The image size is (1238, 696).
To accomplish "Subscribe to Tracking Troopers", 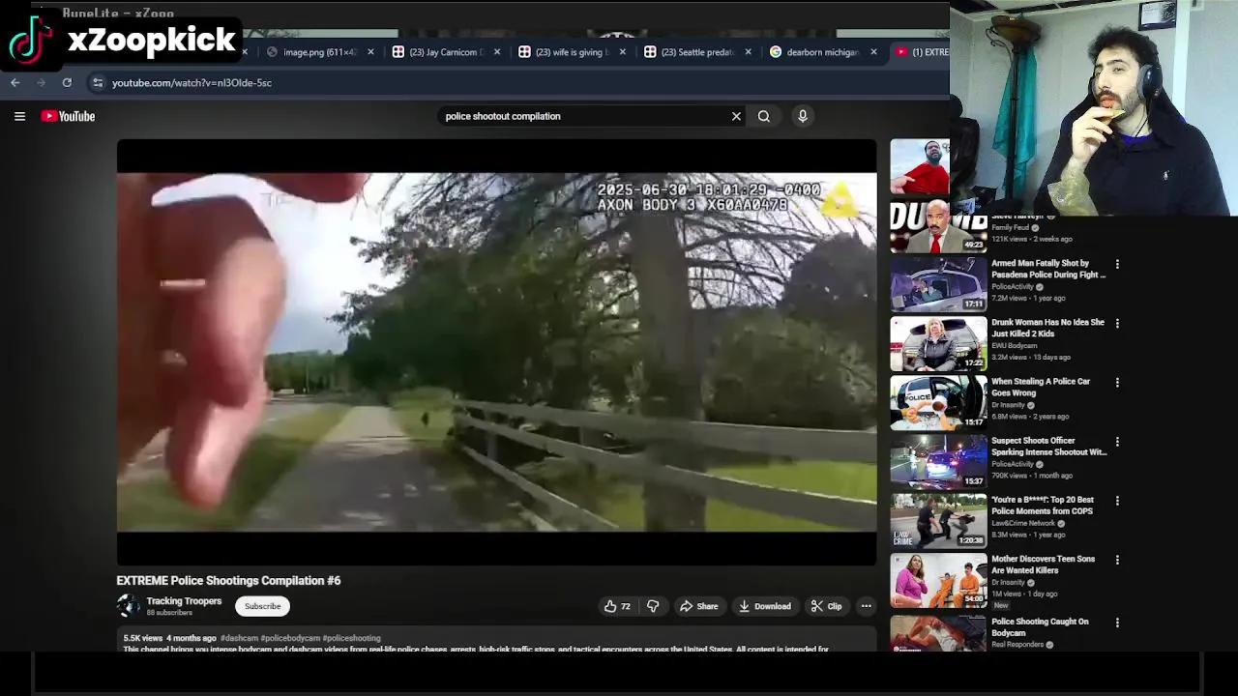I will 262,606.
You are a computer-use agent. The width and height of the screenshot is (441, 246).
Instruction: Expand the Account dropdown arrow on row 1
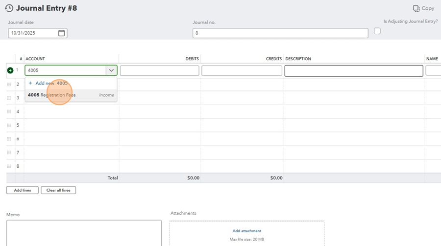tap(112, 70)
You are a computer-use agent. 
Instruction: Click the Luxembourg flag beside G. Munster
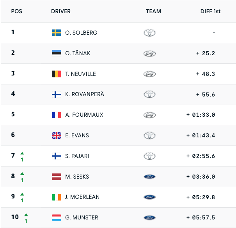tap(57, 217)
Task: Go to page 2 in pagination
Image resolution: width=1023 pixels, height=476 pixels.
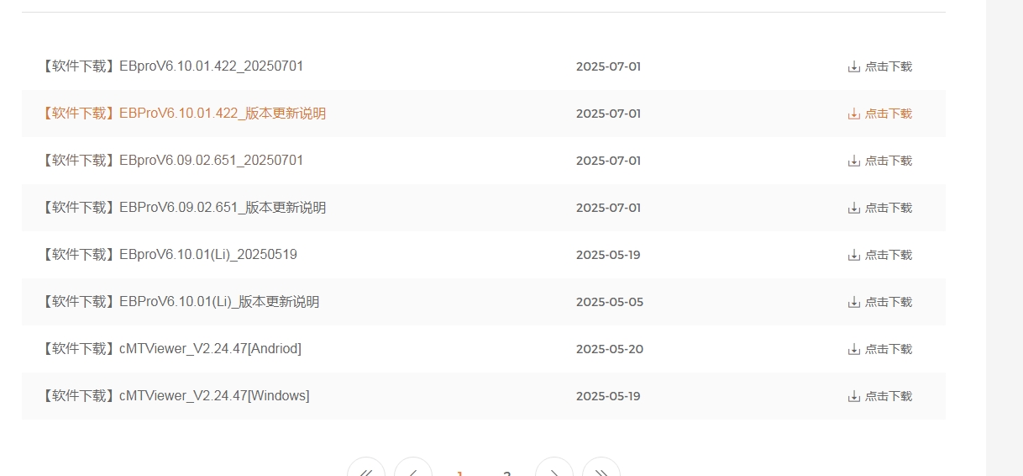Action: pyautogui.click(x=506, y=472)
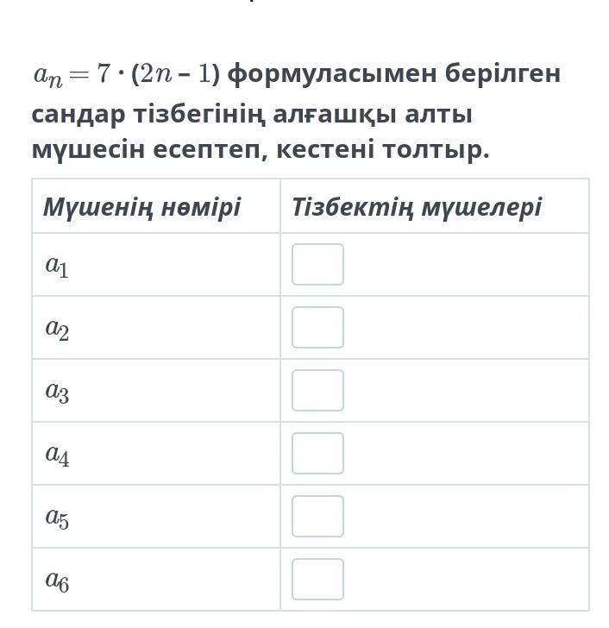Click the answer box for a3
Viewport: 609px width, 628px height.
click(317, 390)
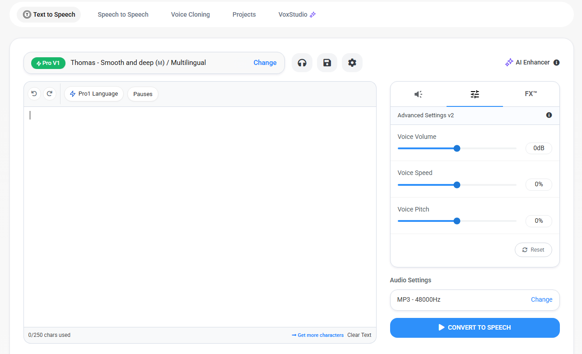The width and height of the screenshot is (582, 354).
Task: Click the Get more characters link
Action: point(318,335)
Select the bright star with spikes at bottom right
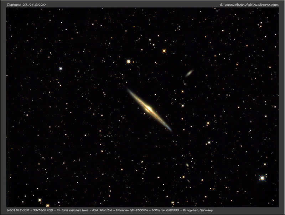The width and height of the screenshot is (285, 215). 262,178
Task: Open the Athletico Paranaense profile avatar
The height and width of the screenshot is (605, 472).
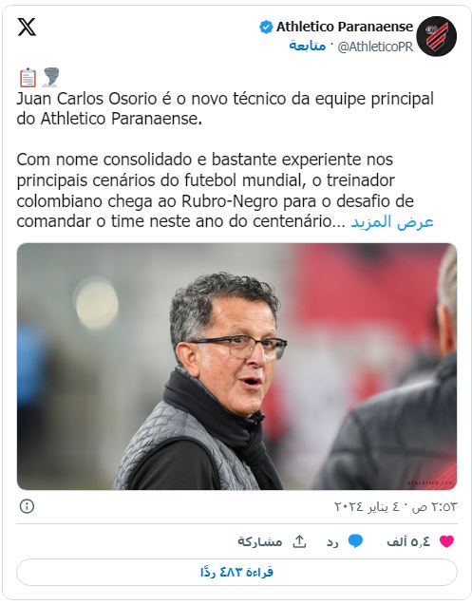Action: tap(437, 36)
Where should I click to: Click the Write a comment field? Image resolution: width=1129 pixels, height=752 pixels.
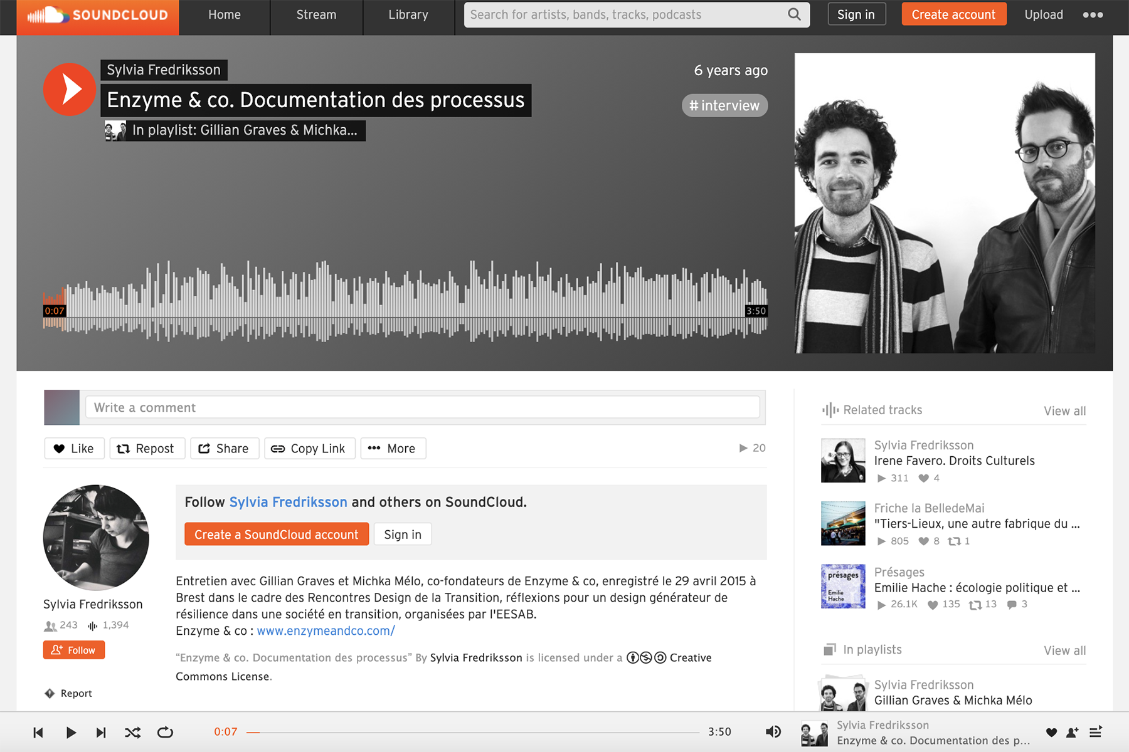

▸ **The task**: Copy the lines of the items word for word, starting with the line that contains "Select the bright" and running through the end of the items, with both ends included. Leave out the pictures.

▸ **Complete output**:
Select the bright star with spikes at bottom right
The width and height of the screenshot is (285, 215). 262,178
Task: Open the Athletico Paranaense profile avatar
The height and width of the screenshot is (605, 472).
Action: tap(437, 36)
Where should I click to: Click the Write a comment field? Image resolution: width=1129 pixels, height=752 pixels.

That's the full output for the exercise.